## Conjunto de tarefas
(a) Liste todas as marcas que o texto sobre boicotes de consumidores atribui à Anheuser-Busch.
(b) Responda às perguntas abaixo com base no texto sobre boicotes de consumidores.
(i) Em que mês e ano a Bud Light enfrentou a reação de consumidores conservadores?
(ii) A qual universidade pertence a Wharton School, onde leciona Maurice Schweitzer?
(iii) Quais sites populares são citados como hospedados pela Amazon Web Services?
(c) Retome o texto sobre boicotes de consumidores a partir do ponto em que ele termina e dê continuidade a ele.

Como consumidores exigentes estão forçando
empresas a serem mais transparentes
Não é de hoje que os
consumidores exercem seu poder de compra para enviar mensagens a empresas de
cujos posicionamentos discordam. Os boicotes podem assumir a forma de desprezo
pessoal a uma loja ou de movimentos midiáticos em grande escala.
Embora muitos destes
boicotes acabem com frequência reduzidos ao campo da "indignação”, muitos
consumidores estão mais determinados do que nunca a gastar com empresas cujos
valores e ética estão alinhados com os seus — e a desviar seu dinheiro de empresas
cujas práticas não estão alinhadas com as suas.
No entanto, embora
seja simples escolher outra marca da prateleira, é difícil impactar os negócios
de qualquer empresa em uma era de conglomerados: muitas marcas são apenas mais
uma dentro de um portfólio de diversos produtos, muitas vezes englobando vários
setores, de uma companhia maior.
Maurice Schweitzer,
professor da Wharton School, da Universidade da Pensilvânia, nos EUA, aponta o
boicote de americanos à Bud Light como exemplo. Em abril de 2023, a marca de
bebidas alcoólicas enfrentou a reação de alguns consumidores conservadores, analistas
e celebridades por sua parceria com a influenciadora transgênero Dylan
Mulvaney.
Embora muitos
consumidores tenham optado por boicotar a Bud Light, na esperança de prejudicar
suas receitas, aqueles que optaram por um produto alternativo podem, de
qualquer forma, ter destinado inadvertidamente seu dinheiro para a marca.
"Existem tantas
marcas irmãs da Bud Light que, na prática, é muito mais complicado do que
simplesmente não beber aquela determinada marca de cerveja, se você está
tentando causar impacto", diz Schweitzer.
A Bud Light pertence à
Anheuser-Busch, que também possui mais de 100 outras marcas, incluindo
Budweiser, Kona Big Wave e Landshark.
Schweitzer afirma que
essa situação é comum, citando como exemplo a Amazon, que é dona de marcas como
Whole Foods e Audible.
Ele explica que, se
houver um movimento de boicote à plataforma de comércio eletrônico da Amazon,
os manifestantes provavelmente ainda vão patrocinar muitas outras empresas da
Amazon, incluindo a Amazon Web Services, que hospeda sites populares como Netflix,
Facebook e Airbnb.
No geral, estruturas
como essa tornam incrivelmente difícil realocar nossos gastos do ponto de vista
ético, especialmente quando o conglomerado pode ser pouco transparente —, sem
contar que os negócios globais estão sempre em evolução.

## Seção de dados
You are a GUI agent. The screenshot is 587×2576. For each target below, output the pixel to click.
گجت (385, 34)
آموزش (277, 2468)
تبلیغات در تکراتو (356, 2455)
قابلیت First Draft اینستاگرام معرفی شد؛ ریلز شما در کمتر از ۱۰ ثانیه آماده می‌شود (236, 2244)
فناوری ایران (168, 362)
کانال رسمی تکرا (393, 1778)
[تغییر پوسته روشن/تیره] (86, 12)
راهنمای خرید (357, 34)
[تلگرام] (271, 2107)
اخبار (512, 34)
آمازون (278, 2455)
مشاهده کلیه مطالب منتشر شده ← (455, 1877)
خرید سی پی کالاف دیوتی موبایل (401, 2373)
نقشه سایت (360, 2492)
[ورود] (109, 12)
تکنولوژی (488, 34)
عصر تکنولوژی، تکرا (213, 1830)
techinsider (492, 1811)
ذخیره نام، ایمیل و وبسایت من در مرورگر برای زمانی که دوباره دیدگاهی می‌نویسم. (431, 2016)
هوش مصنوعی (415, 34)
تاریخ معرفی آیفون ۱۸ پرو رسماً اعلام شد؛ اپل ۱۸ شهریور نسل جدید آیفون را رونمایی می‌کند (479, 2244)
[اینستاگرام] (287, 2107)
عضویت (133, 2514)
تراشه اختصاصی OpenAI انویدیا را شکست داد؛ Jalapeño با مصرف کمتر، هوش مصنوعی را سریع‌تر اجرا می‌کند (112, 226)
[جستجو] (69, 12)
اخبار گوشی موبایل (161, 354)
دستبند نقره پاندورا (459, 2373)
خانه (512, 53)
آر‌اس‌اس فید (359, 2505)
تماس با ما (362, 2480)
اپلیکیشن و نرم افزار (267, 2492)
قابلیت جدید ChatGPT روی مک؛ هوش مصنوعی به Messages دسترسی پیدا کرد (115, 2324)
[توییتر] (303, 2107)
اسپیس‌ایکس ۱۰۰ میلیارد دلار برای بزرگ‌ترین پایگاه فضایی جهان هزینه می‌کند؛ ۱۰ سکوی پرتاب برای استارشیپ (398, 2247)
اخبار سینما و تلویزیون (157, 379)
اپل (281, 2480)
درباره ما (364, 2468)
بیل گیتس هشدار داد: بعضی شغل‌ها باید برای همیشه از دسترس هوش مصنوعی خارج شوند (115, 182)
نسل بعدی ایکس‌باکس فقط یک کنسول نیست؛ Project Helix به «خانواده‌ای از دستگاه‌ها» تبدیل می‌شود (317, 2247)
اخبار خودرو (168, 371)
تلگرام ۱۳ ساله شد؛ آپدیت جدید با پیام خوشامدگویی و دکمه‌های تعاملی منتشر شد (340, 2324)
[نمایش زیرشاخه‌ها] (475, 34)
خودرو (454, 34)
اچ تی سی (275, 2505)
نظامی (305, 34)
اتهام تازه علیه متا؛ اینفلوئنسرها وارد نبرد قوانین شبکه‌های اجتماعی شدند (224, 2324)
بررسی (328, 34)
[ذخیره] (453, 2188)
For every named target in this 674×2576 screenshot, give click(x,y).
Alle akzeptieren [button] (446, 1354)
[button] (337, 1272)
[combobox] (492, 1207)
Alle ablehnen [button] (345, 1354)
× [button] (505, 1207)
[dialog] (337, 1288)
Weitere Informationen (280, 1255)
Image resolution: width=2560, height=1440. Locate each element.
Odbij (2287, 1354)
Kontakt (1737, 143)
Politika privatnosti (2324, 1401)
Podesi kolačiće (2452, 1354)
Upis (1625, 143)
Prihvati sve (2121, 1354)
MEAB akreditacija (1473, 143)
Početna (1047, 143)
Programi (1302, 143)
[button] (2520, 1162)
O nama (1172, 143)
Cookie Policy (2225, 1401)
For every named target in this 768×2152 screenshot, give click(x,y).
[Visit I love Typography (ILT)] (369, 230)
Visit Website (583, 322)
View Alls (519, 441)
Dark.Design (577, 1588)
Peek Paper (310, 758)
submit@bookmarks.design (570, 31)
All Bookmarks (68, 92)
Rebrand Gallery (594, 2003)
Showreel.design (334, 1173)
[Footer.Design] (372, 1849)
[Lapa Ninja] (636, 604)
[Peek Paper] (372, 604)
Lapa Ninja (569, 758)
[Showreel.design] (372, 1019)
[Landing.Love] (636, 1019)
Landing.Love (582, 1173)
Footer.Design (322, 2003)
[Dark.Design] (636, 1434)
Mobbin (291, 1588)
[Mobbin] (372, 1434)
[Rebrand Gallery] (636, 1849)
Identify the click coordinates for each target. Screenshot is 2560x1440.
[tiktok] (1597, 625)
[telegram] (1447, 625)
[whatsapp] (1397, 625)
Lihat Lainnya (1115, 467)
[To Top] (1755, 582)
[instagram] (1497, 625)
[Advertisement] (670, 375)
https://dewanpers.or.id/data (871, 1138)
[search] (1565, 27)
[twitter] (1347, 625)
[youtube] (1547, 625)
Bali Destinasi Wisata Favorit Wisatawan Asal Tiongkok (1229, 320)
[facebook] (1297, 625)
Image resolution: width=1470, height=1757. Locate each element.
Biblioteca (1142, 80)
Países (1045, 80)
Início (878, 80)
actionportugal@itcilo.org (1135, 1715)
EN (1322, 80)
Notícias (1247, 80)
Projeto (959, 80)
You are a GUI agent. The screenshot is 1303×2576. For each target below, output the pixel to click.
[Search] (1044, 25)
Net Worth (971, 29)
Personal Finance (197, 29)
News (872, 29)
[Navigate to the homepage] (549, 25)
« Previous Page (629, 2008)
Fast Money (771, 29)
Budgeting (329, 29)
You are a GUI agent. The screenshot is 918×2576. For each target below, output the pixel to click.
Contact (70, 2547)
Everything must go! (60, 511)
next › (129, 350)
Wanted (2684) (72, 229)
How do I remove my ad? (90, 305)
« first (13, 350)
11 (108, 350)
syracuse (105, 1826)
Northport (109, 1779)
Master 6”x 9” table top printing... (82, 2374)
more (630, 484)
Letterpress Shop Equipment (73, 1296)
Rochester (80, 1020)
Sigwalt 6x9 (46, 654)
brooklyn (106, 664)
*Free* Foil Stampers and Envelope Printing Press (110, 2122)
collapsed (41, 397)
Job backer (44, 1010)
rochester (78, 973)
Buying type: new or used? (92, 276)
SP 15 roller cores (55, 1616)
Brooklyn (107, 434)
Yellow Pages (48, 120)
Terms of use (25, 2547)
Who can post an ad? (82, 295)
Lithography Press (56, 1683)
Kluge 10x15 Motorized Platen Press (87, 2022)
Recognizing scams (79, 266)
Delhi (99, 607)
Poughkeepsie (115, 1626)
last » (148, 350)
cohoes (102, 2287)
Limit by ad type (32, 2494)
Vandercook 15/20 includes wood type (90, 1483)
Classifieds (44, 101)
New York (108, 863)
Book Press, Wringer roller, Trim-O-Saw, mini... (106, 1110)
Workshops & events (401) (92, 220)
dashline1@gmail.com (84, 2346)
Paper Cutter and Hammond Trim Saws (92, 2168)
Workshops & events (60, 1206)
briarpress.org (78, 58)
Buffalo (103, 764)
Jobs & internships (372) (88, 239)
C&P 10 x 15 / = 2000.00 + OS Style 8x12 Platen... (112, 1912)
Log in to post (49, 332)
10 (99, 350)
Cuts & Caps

## Resultados finais
(a) Bud Light, Budweiser, Kona Big Wave e Landshark.

(b)
(i) Em abril de 2023.
(ii) À Universidade da Pensilvânia.
(iii) Netflix, Facebook e Airbnb.

(c)
As grandes empresas
estão constantemente adquirindo startups e marcas menores, e tomando medidas em
resposta às circunstâncias geopolíticas que mudam todos os dias. Pode ser quase
impossível acompanhar, até mesmo para o consumidor mais experiente.
• Não é uma questão de 'tudo ou nada'
Reconhecendo esses
desafios, algumas pessoas estão adotando uma nova abordagem aos boicotes.
Em vez de evitarem
diretamente certas marcas com atitudes com as quais discordam, alguns
consumidores direcionam consistentemente seu dinheiro para empresas nas quais
confiam.
Esses consumidores
conscientes são altamente informados: hiperconscientes de onde e como os
produtos são feitos e distribuídos — e gastam com marcas cuja ética está
alinhada com a sua.
Ao mesmo tempo, no
entanto, eles também são práticos, e não consideram as compras éticas como
"tudo ou nada".
Muitos compreendem a
situação do conglomerado, como um alvo em movimento difícil de atingir, e veem
a interação com empresas das quais discordam como uma parte inevitável da vida
cotidiana.
Eles também podem ser
mais propensos a se perdoar por compras ocasionais de fast-fashion ou de
artigos "não sustentáveis", dizem os especialistas.
Apesar disso, no
entanto, esses consumidores informados estão simultaneamente pressionando as
empresas para melhorarem suas políticas.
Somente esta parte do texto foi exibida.